## Set problem
Count the lines in the data below that contain the string "screenshot", and reply with only that number.

(begin)

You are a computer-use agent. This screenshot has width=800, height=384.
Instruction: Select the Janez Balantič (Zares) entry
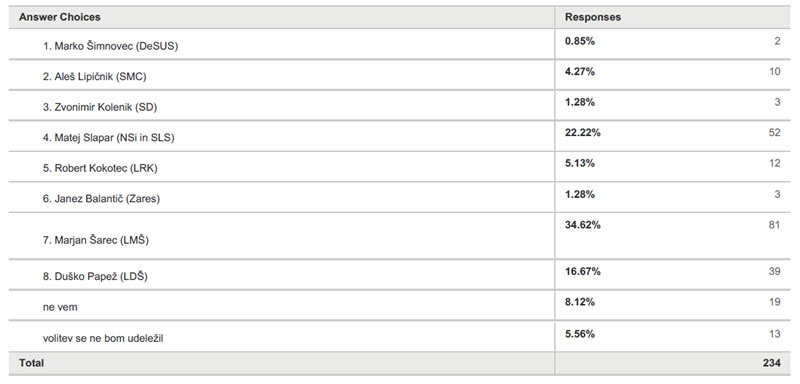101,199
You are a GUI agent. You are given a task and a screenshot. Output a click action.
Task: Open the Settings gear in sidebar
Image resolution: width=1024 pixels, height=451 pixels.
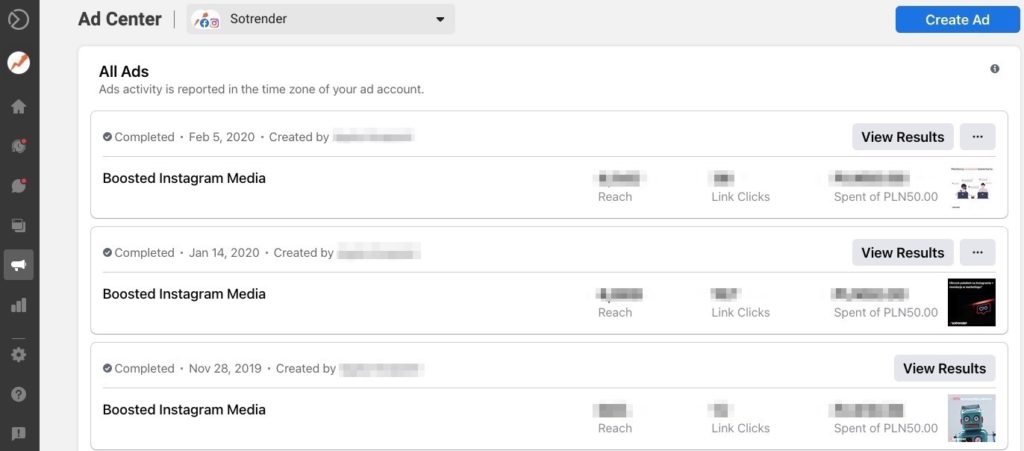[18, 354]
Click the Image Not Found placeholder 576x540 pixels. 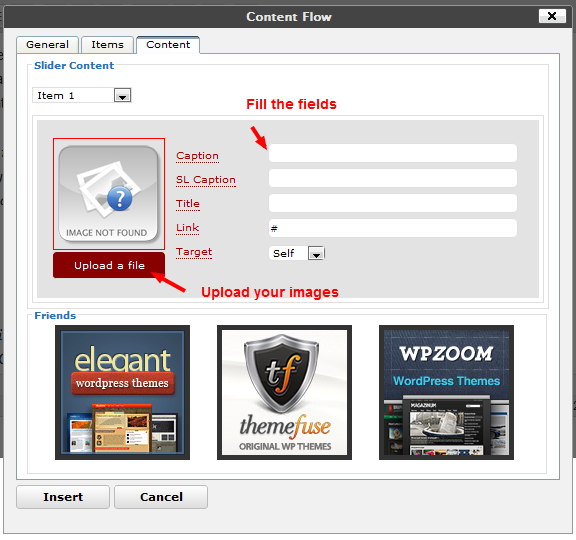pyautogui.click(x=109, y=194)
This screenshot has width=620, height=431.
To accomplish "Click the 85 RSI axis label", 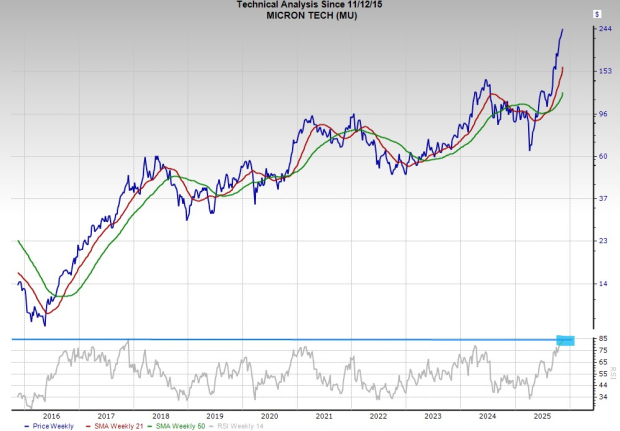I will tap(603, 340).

(end)

## Output
3